Nâçizâne ben, en az yirmi otuz sene kadar önce bunları keşfetmiştim ve en yakınlarıma, akrabalarıma ve arkadaşlarıma, “Bunlar şeytanla bile koalisyon yapar” demiş ama hiç kimseyi inandıramamıştım. Çünkü o zaman bunlar “melek” gibi görünüyor, görülüyor veya böyle algılanıyordu. Biraz da bazı çevrelerin ve Şark kurnazı insanların işine böyle geliyordu.

Abdullah Gül, Bülent Arınç gibilerin de durumlarını fark etmiştim ama yine aynı şekilde partili partizanlara hiçbir şey anlatamamıştım. Çünkü meseleye ideolojik ve particilik penceresinden bakıyor ve önyargılarla yaklaşıyorlardı. O zaman araları çok iyiydi ve birbirlerine hiç toz kondurmuyorlardı.

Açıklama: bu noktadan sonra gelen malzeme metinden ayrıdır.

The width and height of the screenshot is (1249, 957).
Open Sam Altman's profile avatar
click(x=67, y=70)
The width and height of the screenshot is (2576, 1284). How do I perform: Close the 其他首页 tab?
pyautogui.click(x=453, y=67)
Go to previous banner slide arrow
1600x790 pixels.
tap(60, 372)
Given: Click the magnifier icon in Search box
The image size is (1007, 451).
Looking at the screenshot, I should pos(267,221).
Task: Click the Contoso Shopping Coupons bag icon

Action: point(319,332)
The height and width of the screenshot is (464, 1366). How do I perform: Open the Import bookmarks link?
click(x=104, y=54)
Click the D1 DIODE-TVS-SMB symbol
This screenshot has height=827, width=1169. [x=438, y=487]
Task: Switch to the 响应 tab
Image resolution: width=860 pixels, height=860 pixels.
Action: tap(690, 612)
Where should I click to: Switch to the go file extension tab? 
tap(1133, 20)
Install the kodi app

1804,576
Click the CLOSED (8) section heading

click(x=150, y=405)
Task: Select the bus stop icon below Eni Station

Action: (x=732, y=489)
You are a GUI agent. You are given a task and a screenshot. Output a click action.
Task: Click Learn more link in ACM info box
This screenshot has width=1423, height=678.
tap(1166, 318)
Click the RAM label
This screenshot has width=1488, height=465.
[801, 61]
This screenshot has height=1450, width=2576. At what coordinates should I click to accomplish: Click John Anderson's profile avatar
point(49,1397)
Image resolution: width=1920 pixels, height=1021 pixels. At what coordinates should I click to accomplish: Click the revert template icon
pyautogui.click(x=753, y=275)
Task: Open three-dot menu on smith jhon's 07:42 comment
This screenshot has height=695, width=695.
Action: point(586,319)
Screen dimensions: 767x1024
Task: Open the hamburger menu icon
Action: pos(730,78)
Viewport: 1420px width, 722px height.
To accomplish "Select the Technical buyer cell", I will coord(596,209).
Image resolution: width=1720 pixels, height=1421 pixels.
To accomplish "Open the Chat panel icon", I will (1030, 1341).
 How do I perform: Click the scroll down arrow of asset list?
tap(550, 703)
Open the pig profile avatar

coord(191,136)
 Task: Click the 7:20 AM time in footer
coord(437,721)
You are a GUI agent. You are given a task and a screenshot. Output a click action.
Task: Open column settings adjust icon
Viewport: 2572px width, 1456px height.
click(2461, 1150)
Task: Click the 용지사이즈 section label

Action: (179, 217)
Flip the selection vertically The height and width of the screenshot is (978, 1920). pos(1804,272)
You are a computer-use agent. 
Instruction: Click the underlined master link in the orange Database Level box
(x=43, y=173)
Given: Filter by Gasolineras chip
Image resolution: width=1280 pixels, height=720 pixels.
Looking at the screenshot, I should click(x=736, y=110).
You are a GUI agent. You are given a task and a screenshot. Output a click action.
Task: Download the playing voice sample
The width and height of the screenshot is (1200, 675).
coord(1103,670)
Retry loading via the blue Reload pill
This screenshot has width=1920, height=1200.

Zâten her konuya bu zâviyeden yaklaşırsanız, o zaman hakikatlere hiçbir zaman ulaşamaz ve doğruyu yanlıştan, yanlışı da doğrudan ayırt etmeyi hiçbir zaman beceremezsiniz. Böyle bir bakış açısı size siyahı beyaz, beyazı da siyah olarak gösterir ve siyaha beyaz, beyaza da siyah dedirtir. Bu durum bütün ideolojik ve partici partizan grupları için geçerlidir.

Onun için asıl olan, Allah’ın “Bak” dediği yerden bakmak, “Gör” dediği yerden görmektir. Yoksa hüsran kaçınılmaz olur ve hüsranlarımız hiçbir zaman bitmez, tükenmez maalesef!